Als Hominiden außerhalb der Tropen wanderten, entwickelten sich unterschiedliche Grade der Depigmentierung, um die UVB-induzierte Synthese von Prävitamin D . zu ermöglichen3. Die hellere Farbe der weiblichen Haut kann erforderlich sein, um die Synthese der relativ höheren Mengen an Vitamin D . zu ermöglichen3während der Schwangerschaft und Stillzeit notwendig.
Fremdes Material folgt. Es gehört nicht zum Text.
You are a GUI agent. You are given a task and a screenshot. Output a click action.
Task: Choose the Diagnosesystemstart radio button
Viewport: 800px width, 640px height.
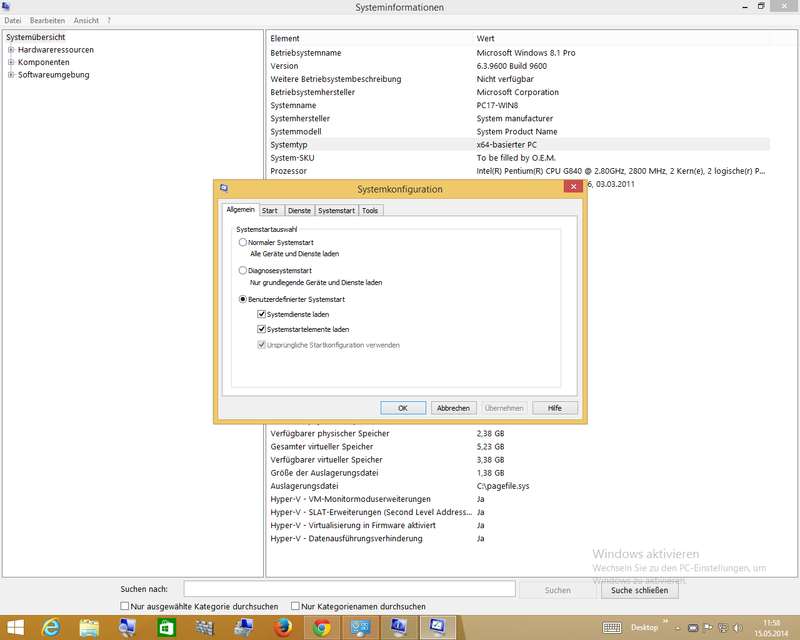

Die Hautfärbung beim Menschen ist anpassungsfähig und labil. Die Pigmentierung der Haut hat sich in der menschlichen Evolution mehr als einmal verändert. Aus diesem Grund hat die Hautfarbe keinen Wert bei der Bestimmung der phylogenetischen Beziehungen zwischen modernen menschlichen Gruppen.


Schlussfolgerungen

Insgesamt ist die menschliche Hautfarbe ein hochvariables und komplexes Merkmal als Folge eines starken Selektionsdrucks und wird durch mehrere genetische Loci kontrolliert (zusammengefasst in Tabelle 1). Die Anpassung der Hautfarbe ist ein komplexer Prozess, da verschiedene Populationen über gemeinsame und unabhängige genetische Mechanismen verfügen, die eine große Anzahl von Genen mit unterschiedlichen Effektvorteilen auf den Phänotyp beinhalten. Die Anpassung der Hautfarbe ist auch ein langer evolutionärer Prozess, der von verschiedenen historischen, sogar prähistorischen Populationsgenetischen Ereignissen beeinflusst wird. Aktuelle Studien liefern umfassende Einblicke in den natürlichen Selektionsprozess und die Mechanismen der Variation der menschlichen Hautfarbe. Eine reichhaltigere Ressource an Sequenzen des gesamten Genoms mit hoher Abdeckung und Phänotypdaten könnte Möglichkeiten bieten, ein genaues Modell der genetischen Architektur und der Auswirkungen auf die Genumgebung zu spekulieren und unser Verständnis der Hautpigmentierung bei bestimmten ethnischen Minderheiten wie Jägern und Sammlern zu verbessern und Hochländer. Wir glauben, dass diese Studien unser Wissen über die menschliche Evolutionsgeschichte erheblich bereichern und die genetischen Grundlagen komplexer Merkmale beim Menschen aufklären können.


Danksagung

Wir danken S. R. Granter, M. E. Bigby, H. A. Haynes, A. B. Kimball, J. Rees, A. J. Sober, R. Stern und H. Tsao für nützliche Kommentare und Diskussionen. Diese Arbeit wurde durch Stipendien des NIH und der Doris Duke Charitable Foundation sowie einem Ruth L. Kirschstein National Research Service Award (J.Y.L.) unterstützt. D.E.F. ist Distinguished Clinical Investigator der Doris Duke Charitable Foundation und Jan und Charles Nirenberg Fellow in Pädiatrische Onkologie am Dana-Farber Cancer Institute.


Schlussfolgerungen

Die hier präsentierten Visualisierungen der UVB- und UVA-Spiegel und -Variationen ermöglichen die Erörterung der Natur der selektiven Mechanismen, die an der Entwicklung der Variation der Hautpigmentierung beteiligt sind, und insbesondere der Entwicklung von Bräunungsphänotypen in Bezug auf saisonal variierende UVR-Spiegel. Die Pigmentierung der Haut ist wahrscheinlich eines der besten Beispiele für die natürliche Selektion, die auf eine menschliche Eigenschaft einwirkt. Es ist das Produkt zweier gegensätzlicher Tendenzen, von denen eine die dunkle konstitutive Pigmentierung und den Lichtschutz gegen hohe UVA- und UVB-Lasten in Äquatornähe betont (Abb. 1 und 2), und die andere die helle konstitutive Pigmentierung begünstigt, um die saisonale, UVB-induzierte Photosynthese von . zu fördern Vitamin-D3 in der Nähe der Pole (7, 49). Mittlere Breiten mit ihrer saisonal hohen UVB-Belastung begünstigten die Entwicklung bräunungsfähiger Menschen mit mäßiger konstitutiver Pigmentierung.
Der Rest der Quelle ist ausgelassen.